■ Input data
══════════════════════════════
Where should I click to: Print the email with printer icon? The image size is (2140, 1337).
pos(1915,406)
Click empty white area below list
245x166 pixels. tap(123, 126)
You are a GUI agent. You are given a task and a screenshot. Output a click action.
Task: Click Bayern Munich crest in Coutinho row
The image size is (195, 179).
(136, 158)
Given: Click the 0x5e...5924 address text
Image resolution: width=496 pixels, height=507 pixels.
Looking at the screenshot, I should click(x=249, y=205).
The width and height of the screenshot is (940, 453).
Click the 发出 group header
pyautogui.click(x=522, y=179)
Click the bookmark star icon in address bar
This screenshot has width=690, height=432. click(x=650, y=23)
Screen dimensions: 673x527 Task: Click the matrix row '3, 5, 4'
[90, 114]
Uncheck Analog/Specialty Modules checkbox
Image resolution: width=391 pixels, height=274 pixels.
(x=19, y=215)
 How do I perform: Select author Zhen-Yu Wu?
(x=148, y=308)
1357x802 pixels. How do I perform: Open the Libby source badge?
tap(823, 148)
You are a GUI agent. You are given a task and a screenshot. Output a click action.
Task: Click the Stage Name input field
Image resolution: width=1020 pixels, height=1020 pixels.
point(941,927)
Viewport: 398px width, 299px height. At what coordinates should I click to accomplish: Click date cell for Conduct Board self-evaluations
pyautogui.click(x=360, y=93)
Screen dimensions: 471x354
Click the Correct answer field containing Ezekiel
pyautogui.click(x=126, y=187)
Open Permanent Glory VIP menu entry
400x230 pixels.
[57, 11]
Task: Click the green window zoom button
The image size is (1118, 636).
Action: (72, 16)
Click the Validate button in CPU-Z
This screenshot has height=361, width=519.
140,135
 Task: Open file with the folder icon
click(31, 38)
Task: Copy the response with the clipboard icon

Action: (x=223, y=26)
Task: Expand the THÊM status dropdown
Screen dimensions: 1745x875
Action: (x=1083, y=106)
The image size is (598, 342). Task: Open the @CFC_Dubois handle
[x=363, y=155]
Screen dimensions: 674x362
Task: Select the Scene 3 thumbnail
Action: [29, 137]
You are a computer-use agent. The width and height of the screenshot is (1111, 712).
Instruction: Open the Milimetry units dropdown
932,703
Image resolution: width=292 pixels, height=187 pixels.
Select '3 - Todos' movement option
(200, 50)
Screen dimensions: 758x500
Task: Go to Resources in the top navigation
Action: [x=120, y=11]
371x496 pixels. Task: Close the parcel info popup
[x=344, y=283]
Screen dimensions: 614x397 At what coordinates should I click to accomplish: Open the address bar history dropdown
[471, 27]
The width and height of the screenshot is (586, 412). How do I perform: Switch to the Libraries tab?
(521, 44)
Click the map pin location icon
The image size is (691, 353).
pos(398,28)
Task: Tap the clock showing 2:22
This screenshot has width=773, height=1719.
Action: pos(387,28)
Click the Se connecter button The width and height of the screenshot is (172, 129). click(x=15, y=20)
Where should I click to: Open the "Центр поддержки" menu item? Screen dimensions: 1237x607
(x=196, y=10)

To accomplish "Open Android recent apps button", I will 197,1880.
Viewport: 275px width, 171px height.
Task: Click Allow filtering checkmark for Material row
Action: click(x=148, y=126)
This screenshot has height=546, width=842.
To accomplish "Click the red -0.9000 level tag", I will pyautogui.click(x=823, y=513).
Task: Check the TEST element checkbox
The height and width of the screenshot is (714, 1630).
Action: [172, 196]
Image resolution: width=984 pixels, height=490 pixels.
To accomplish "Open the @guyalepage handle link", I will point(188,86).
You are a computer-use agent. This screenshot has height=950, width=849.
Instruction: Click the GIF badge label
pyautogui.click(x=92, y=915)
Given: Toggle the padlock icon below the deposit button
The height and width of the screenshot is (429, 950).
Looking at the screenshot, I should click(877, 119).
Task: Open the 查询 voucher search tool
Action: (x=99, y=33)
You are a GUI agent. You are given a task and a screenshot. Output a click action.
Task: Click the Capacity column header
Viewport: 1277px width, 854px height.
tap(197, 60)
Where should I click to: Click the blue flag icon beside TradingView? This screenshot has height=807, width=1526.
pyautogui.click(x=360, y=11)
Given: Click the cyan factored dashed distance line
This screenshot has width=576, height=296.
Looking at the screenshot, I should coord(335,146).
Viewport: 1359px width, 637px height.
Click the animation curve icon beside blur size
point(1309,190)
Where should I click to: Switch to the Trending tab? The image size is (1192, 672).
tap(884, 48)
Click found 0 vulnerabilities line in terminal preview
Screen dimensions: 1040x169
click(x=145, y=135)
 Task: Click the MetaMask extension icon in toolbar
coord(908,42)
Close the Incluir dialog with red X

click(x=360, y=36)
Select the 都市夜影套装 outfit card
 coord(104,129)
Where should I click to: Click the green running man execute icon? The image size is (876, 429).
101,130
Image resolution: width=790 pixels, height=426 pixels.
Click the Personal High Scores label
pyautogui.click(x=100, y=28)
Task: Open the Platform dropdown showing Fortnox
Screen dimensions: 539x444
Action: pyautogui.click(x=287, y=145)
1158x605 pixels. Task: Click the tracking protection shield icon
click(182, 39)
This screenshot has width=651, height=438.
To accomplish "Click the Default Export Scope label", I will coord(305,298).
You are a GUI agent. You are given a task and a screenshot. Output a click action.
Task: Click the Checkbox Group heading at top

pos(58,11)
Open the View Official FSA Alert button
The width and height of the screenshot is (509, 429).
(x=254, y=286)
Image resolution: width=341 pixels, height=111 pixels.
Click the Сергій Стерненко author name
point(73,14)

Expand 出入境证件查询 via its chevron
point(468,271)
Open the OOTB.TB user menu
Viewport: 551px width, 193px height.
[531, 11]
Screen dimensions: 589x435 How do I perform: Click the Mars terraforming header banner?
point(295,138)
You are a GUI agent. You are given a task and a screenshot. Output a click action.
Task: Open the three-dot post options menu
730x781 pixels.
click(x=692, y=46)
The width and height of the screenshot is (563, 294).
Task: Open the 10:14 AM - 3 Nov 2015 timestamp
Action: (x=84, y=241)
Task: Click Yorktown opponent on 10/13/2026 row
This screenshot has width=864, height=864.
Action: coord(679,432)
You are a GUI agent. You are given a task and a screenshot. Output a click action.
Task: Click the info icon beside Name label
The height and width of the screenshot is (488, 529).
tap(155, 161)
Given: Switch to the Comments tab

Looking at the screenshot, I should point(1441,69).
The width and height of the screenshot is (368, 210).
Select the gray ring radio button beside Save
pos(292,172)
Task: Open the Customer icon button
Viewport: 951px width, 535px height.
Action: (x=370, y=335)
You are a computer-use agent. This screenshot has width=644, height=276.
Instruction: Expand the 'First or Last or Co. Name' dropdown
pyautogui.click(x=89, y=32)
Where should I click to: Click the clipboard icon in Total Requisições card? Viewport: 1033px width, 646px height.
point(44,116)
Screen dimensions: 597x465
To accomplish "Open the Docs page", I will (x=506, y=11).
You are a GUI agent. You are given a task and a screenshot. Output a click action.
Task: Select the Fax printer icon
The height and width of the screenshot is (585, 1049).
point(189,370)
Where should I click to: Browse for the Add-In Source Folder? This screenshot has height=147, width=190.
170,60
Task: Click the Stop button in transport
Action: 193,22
══════════════════════════════
Among the entries above, locate the lines containing "Given: Click the cyan" and "Image resolution: width=790", and transcribe exactly those two lines and all lines between.

■ Result of this exercise
Given: Click the cyan factored dashed distance line
This screenshot has width=576, height=296.
Looking at the screenshot, I should coord(335,146).
Viewport: 1359px width, 637px height.
Click the animation curve icon beside blur size
point(1309,190)
Where should I click to: Switch to the Trending tab? The image size is (1192, 672).
tap(884, 48)
Click found 0 vulnerabilities line in terminal preview
Screen dimensions: 1040x169
click(x=145, y=135)
 Task: Click the MetaMask extension icon in toolbar
coord(908,42)
Close the Incluir dialog with red X

click(x=360, y=36)
Select the 都市夜影套装 outfit card
 coord(104,129)
Where should I click to: Click the green running man execute icon? The image size is (876, 429).
101,130
Image resolution: width=790 pixels, height=426 pixels.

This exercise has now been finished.